**What is required**
Could you carry on the article about growing indigenous trees from seeds, writing what comes after its last sentence?

**Text excerpt**
## Start

Growing Indigenous Trees from Seeds


Indigenous trees are those native species that have grown in our area since before European colonization.  They are suited to our climate.  They support our indigenous wildlife and make our landscape unique.



North American trees were so highly valued in 17th and 18th Century Europe that a lively trade grew up between botanists in the ‘colonies’ willing to collect, package and ship seeds, and European plantsman eager to receive those packages and grow out the seeds.  North American trees were preferred for landscaping European parks and estates.  Beautiful flowers, autumn color and graceful structure made them instantly popular.  They added to the biodiversity of regions which had lost much of their forest, in prior generations.



And as Europeans favored North American trees, so we often value Asian trees and shrubs and gravitate towards showy, named woody cultivars so commonly found at local garden centers.  Common native species that crop up in fields and on roadsides may not hold much appeal for us.  And even if we want to grow an indigenous tree, they are difficult to buy.


Acorns may be found in September through December in our area


Collecting seeds and growing indigenous trees provides a tremendous service to our community.  Growing trees from seed takes time, but is a simple, enjoyable activity for gardeners with itchy fingers who want to make a living contribution to the community.

September through December is the prime time to collect many fresh seeds.  Pick up acorns, beech nuts, hickory nuts, seed pods from redbud trees, ripe maple seeds, black locust pods, and opened cones with fresh pine seeds.

Seeds from woody plants respond well to soaking in hot water for several hours up to a day, depending on their freshness, before planting.   This allows water to enter the seed coat and trigger metabolism.  Consider soaking in a clean thermos bottle to keep the water hot, longer.


Redbud tree seedpods


Seeds may be wrapped in damp paper towel and kept in a baggy until they sprout, or they may be ‘planted’ in a baggy filled no more than halfway with damp sand, peat based potting soil or damp vermiculite.  Some seeds need light to germinate.  Other seeds need an extended period of either warm or cold stratification to germinate.  Ilex species grow best after passing through a bird’s digestive system, where the acids help prepare the seed coat.  Some seeds are ready to grow when fresh.

A little research on a particular species’ needs indicates whether heat, cold, or both is required for germination.  Seeds requiring cold stratification may be kept outside over winter or placed in the produce drawer of your refrigerator for several weeks.  Seeds needing warmth often respond well to a spot in the kitchen near a pilot light or a cabinet over the stove.


Beautyberry seeds are found within the tiny purple berries. These native shrubs reseed themselves prolifically with little assistance from a gardener.  They are most commonly ‘planted’ by a bird.

## End

**Given information**
## Start

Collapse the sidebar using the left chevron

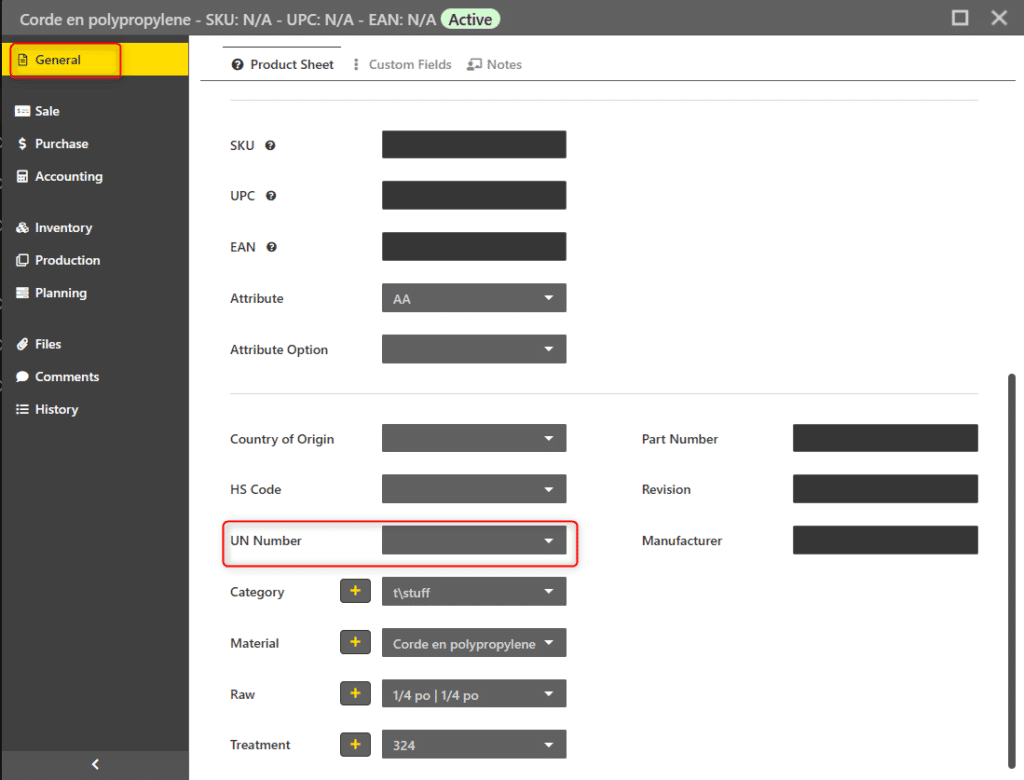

## End

**Response for this exercise**
When collecting acorns and other seeds, try to identify the parent tree.  A photo of the tree in leaf will help you identify or confirm the particular species later. Label the container used while collecting.

Once home, float each batch of seeds in a container of warm water.  Seeds that sink are viable, and those that float likely are not.  Look for any small holes where insects may have burrowed inside, and discard these.  If collecting a lot of seeds, it is useful to keep a log with details about each batch.


An oak tree growing beside the James River near Jamestown produced many of the acorns I gathered last autumn.


Oaks are some of the easiest trees to grow from seed.  The seeds are easy to find and to collect, and ripe acorns can be found from September through early winter.  Oaks species native to the South, like the Live Oak, Quercus virginiana, may germinate immediately.  Those native to northern regions, such as Quercus rubra, the Northern Red Oak, will likely need a period of cold stratification before germination.


Test the seeds you gather by placing them in a container of warm water. Those that sink are viable, any that float, after a few hours of soaking, likely aren’t going to germinate.


After soaking acorns in hot water for six hours or more, remove the caps and sow the seed.  If space isn’t a concern, each may be potted up in a 4”-6” pot, labeled, and then set aside in a protected area outdoors to sprout.  Otherwise, wrap the viable seeds in moist paper towels, or mix with medium, and seal in a labeled plastic bag.  Those that need cold stratification may be kept outdoors on a porch or in the produce drawer of your refrigerator.   Begin to watch for signs of germination after about 8 weeks of cold stratification.

In the wild, seeds wait to germinate until the weather will support their growth.  The period of cold stratification through the winter is needed before the warmth of ‘spring’ allows the seed to crack open and begin to grow.  A seed that germinates too early might begin to grow before weather conditions are favorable for its development.


The Compton Oak, a natural hybrid of Quercus virginiana and Quercus lyrata, grows in the Colonial area of Williamsburg.  Quercus virginiana can be found growing throughout Colonial Williamsburg.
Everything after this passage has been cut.